Förderung des altersgerechten Umbaus auf Kippe

Obwohl die Nachfrage nach altersgerechtem Wohnraum mittelfristig steigen soll, plant die Bundesregierung still und leise den Entzug des KfW-Förderprogramms "Altersgerecht Umbauen" ab 2012. Der Verband Wohneigentum sieht dies kritisch: Ohne dieses sinnvolle Förderinstrument stehe der deutsche Wohnungsmarkt schon bald vor einem großen Problem, heißt es in einer aktuellen Pressemitteilung des Verbandes.
Steigende Nachfrage nach altersgerechtem Wohnraum
Noch im Mai 2011 veröffentlichte das Bundesministerium für Verkehr, Bau und Stadtentwicklung (BMVBS) eine Studie zum Thema "Wohnen im Alter", die darauf hinwies, dass die Nachfrage nach altersgerechtem Wohnraum mittelfristig steigen werde. Demnach besteht bereits heute bei rund 83 Prozent der aktuell 11 Millionen Seniorenhaushalte erheblicher Anpassungsbedarf des Wohnraums. In der Studie fordert das BMVBS sogar explizit, das KfW-Programm "Altersgerecht Umbauen" über das 2011 hinaus weiterzuführen. Eine Kombination mit den Förderungen zur energetischen Sanierung wäre zudem sehr sinnvoll.
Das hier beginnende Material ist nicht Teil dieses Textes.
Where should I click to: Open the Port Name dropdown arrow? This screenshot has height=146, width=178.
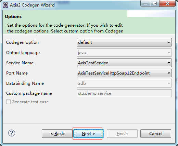pyautogui.click(x=169, y=73)
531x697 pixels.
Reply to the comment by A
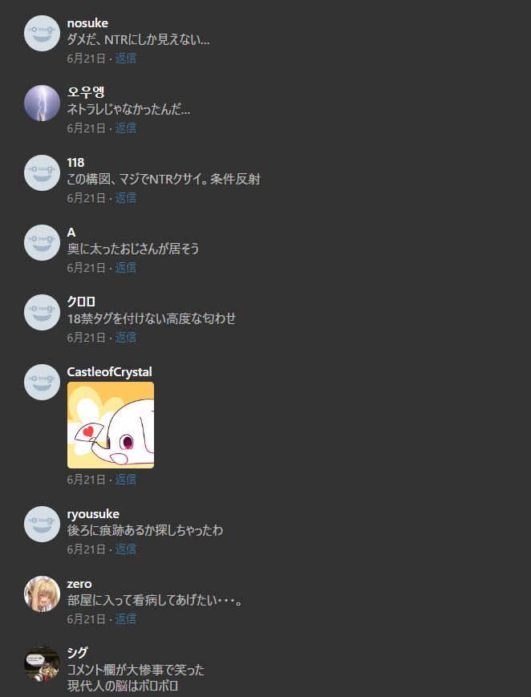tap(126, 268)
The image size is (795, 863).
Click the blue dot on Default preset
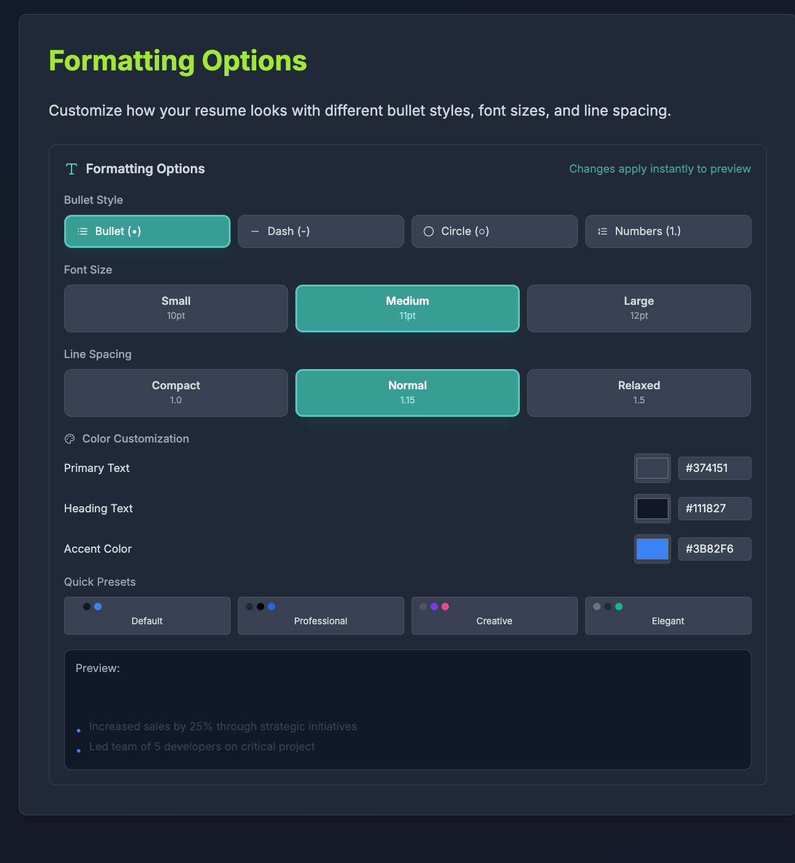(97, 607)
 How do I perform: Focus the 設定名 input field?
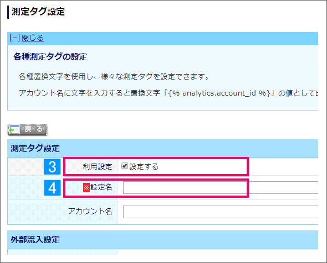pyautogui.click(x=221, y=187)
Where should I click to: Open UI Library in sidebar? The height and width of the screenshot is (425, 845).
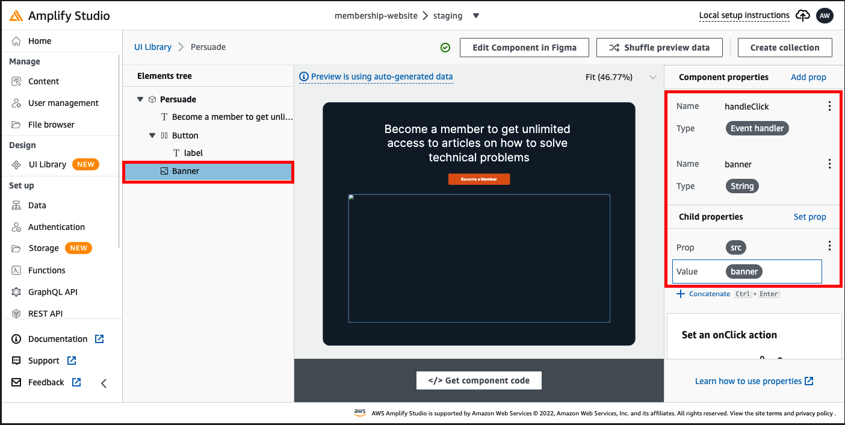coord(47,164)
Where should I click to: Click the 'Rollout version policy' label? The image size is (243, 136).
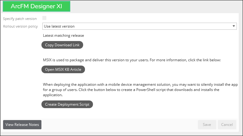click(x=21, y=26)
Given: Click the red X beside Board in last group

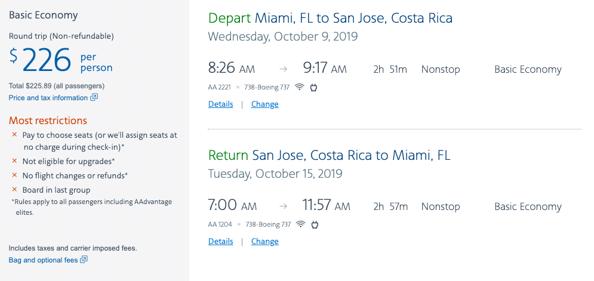Looking at the screenshot, I should click(14, 190).
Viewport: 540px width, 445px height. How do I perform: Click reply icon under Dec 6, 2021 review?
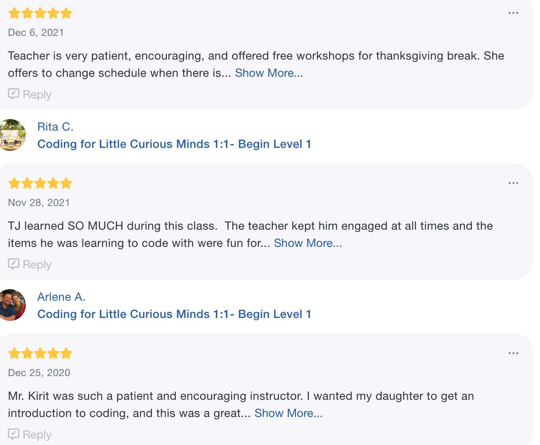tap(14, 94)
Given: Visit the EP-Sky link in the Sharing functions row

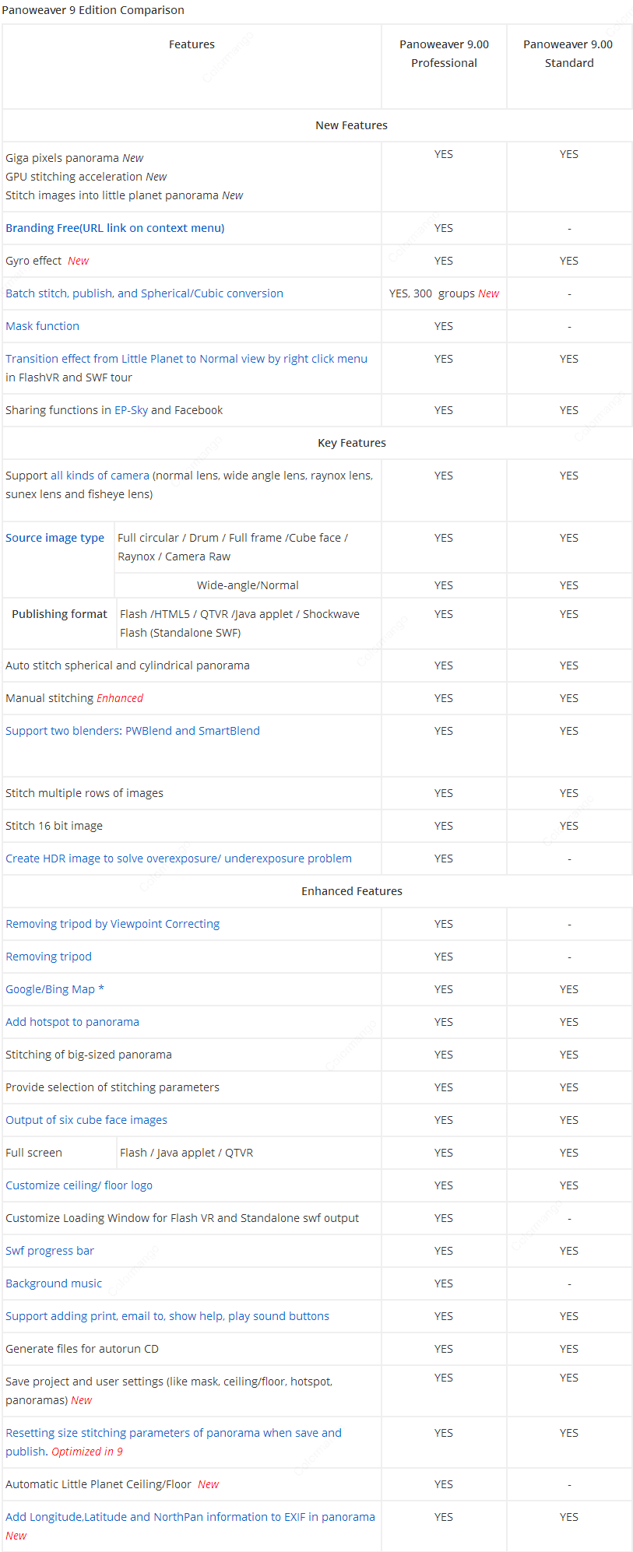Looking at the screenshot, I should click(131, 410).
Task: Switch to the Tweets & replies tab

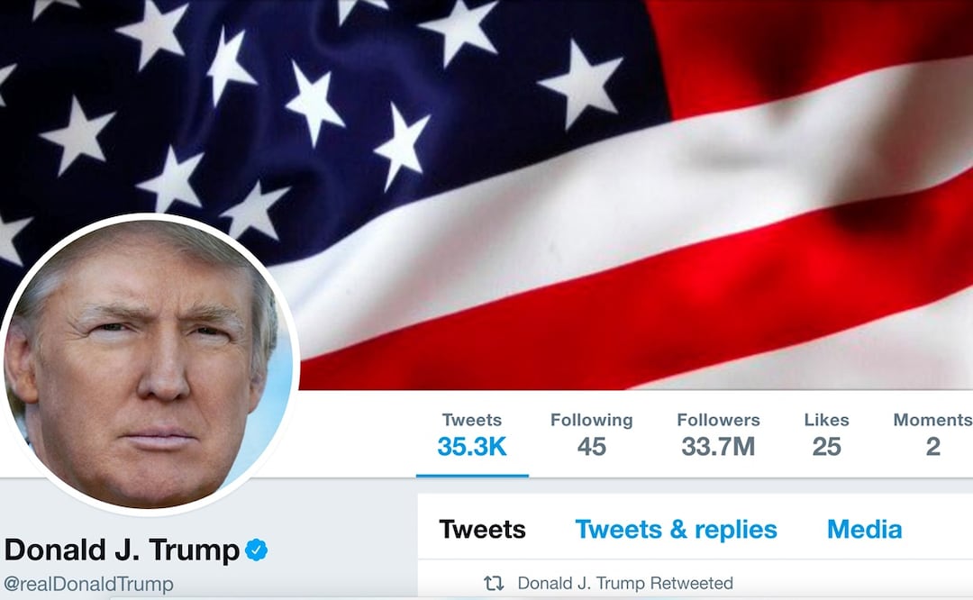Action: point(676,530)
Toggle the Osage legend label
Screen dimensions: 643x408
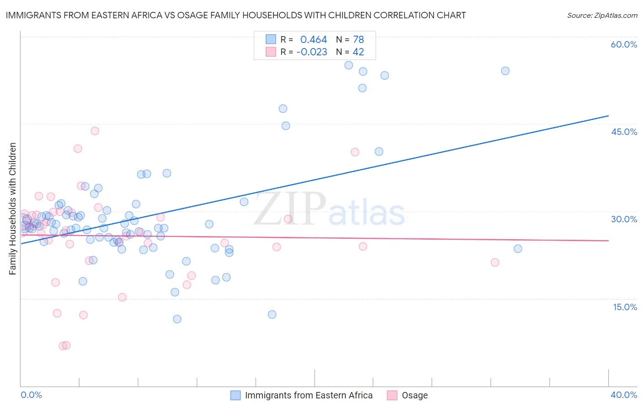point(415,395)
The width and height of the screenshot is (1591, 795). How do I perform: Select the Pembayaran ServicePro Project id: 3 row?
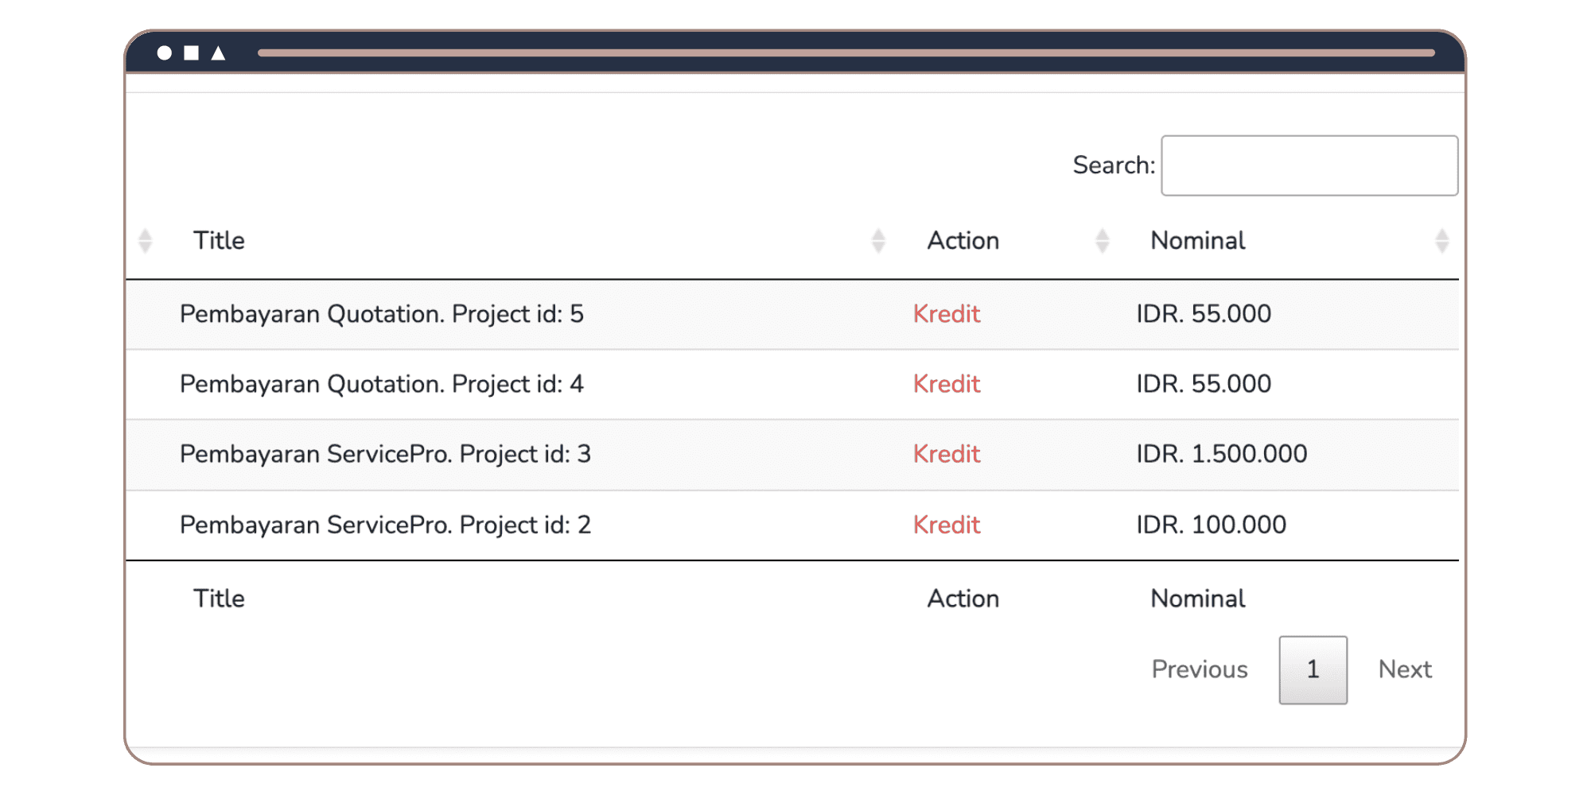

Daher ist es für den Verband Wohneigentum unverständlich, nun - nur zwei Monate nach Veröffentlichung der Studie - die Streichung der Fördermittel für den altersgerechten Umbau ab 2012 im Kabinett zu beschließen. Der Verband fordert die Bundesregierung dringend auf, das KfW-Programm "Altersgerecht Umbauen" weiter zu führen und den Empfehlungen der Studie "Wohnen im Alter" zu folgen.
meineimmobilie-Tipp
Wenn Sie einen barrierefreien Umbau Ihrer Immobilie planen, können Sie sich an Sozialverbände wie das Rote Kreuz wenden. Dort gibt es Beratungsangebote für altersgerechtes Wohnen.